The major thing missing in the Krogius article, is that the community boards were excluded from this planning process. I have maintained that if Atlantic Yards went through the City's Ulurp process much like the Dock Street development was required to, it would have been built by now even with all the controversy. Ratner has no one to blame for the fact it didn't go through that process except himself. Finally I do attend Brooklyn Speaks meetings for that other BHA...the Boerum Hill Association. What Brooklyn Speaks tried to do was establish a dialog between all the constituencies and the Powers that are including Ratner to make the project better not to stop it. If that is viewed as stopping it so be it but it wasn't intended that way. Smeyer418
ReplyDeleteJane Jacobs was not categorically against "big" projects -- this is a misreading of her work by adversaries and admirers alike. What Jacobs was against was the automatic assumption -- very common in the 1950s, and still not uncommon today -- that big is (supposedly) pretty much ALWAYS better than small (e.g., "Make no small plans . . . ").
ReplyDeleteHere's some evidence:
In "Death and Life . . ." Jacobs explicitly says (sorry I don't have the page numbers handy at the moment) something like, "Cities need large medical centers, they need highways [for trucking], etc. , but it's also important to first understand how successful cities and successful urban districts work so that we will recognize whatever negatives such big projects have and know how to successfully mitigate them."
Also, in "Death and Life . . ." Jacobs praises Rockefeller Center -- almost the definition of a "big" project" -- quite a number of times. (Her comments about Rockefeller Center can be found using the index.)
The only thing about Rockefeller Center that I recall Jacobs ever criticizing (and this may be in an interview rather than in "Death and Life . . . ") is its homogenous design scheme -- which she seems to feels is a bit monotonous and deadening. (Personally speaking, I love it and don't see this problem at all.) However, in the same statement, she goes on to say that the high density of the development helps overcome this defect.
Furthermore, as far as I know Jacobs has never criticized the construction of such big [some gigantic] projects as the New York City water and sewer system, the New York City subway and elevated system, NYC's big bridges and tunnels, it's big airports, its outer borough boulevards, etc.
In mindlessly claiming that Jacobs was supposedly categorically against big things (e.g., projects, plans, organizations, etc.), it seems to me that her adversaries -- and many of her admirers, too -- make a number of mistakes.
1) They forget that "big" and "small" are relative terms.
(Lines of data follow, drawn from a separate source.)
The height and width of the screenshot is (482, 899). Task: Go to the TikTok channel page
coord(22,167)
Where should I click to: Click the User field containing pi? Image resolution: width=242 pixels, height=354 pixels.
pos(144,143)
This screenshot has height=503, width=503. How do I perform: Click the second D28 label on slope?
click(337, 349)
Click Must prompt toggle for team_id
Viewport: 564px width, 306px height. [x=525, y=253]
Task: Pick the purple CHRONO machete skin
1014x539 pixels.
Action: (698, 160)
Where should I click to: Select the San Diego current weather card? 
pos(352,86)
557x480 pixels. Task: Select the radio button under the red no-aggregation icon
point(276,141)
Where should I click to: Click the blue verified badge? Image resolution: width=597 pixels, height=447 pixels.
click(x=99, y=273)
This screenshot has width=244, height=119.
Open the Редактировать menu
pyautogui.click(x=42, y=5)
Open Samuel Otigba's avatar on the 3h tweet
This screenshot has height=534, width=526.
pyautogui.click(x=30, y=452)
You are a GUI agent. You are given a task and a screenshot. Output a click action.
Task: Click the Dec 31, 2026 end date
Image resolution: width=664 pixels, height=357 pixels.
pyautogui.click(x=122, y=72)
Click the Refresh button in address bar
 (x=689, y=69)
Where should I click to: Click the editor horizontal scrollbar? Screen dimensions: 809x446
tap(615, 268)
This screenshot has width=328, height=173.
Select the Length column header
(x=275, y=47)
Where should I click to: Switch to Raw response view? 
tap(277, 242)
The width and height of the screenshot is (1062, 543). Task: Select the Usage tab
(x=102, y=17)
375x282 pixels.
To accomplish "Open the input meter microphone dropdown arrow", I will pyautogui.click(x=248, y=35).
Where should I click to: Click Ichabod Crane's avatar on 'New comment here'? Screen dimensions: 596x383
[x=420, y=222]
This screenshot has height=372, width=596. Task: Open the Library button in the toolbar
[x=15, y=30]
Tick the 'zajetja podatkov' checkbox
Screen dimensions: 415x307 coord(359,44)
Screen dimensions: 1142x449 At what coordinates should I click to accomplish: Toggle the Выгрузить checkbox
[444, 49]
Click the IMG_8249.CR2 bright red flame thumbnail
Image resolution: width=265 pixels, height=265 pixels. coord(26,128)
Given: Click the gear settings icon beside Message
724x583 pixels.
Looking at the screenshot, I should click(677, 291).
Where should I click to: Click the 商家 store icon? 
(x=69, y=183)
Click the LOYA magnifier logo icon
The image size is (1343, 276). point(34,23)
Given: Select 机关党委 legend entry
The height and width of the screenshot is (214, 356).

For instance, none of today's "big" phone companies are as big as Amerian Telephone & Telegraph (which I believe was a publicly regulated monopoly) in its heyday. Yet, these companies are not small "mom and pop" operations either (nor should they be).
It seems to me that Jacobs herself doesn't make this mistake, though. (And if I'm not mistaken, she actually explicitly addresses this issue in one of her books.)
2) They overlook the various REASONS why Jacobs cautioned against (but did not categorically condemn) bigness and touted smallness.
Jacobs was interested in understanding processes: why cities grow or stagnate and decline; why economies grow or stagnate and decline; why civilizations grow or stagnate and decline. And her concern with "big" vs. "small" was with regard to how bigness or smallness affects, for better or worse, these processes in cities, economies and civilizations.
There are times when "bigness" works, and it is an asset; there are times when "bigness" doesn't work, and it is an impediment.
3) One of the reasons that big planned projects tend to be problematic is that they tend to little more than a mindless multiplication and/or enlargement of a simplistic idea. Most big projects (e.g., Stuyvesant Town, etc.) fit into this category. But some big projects (e.g., Rocefeller Center, etc.) don't.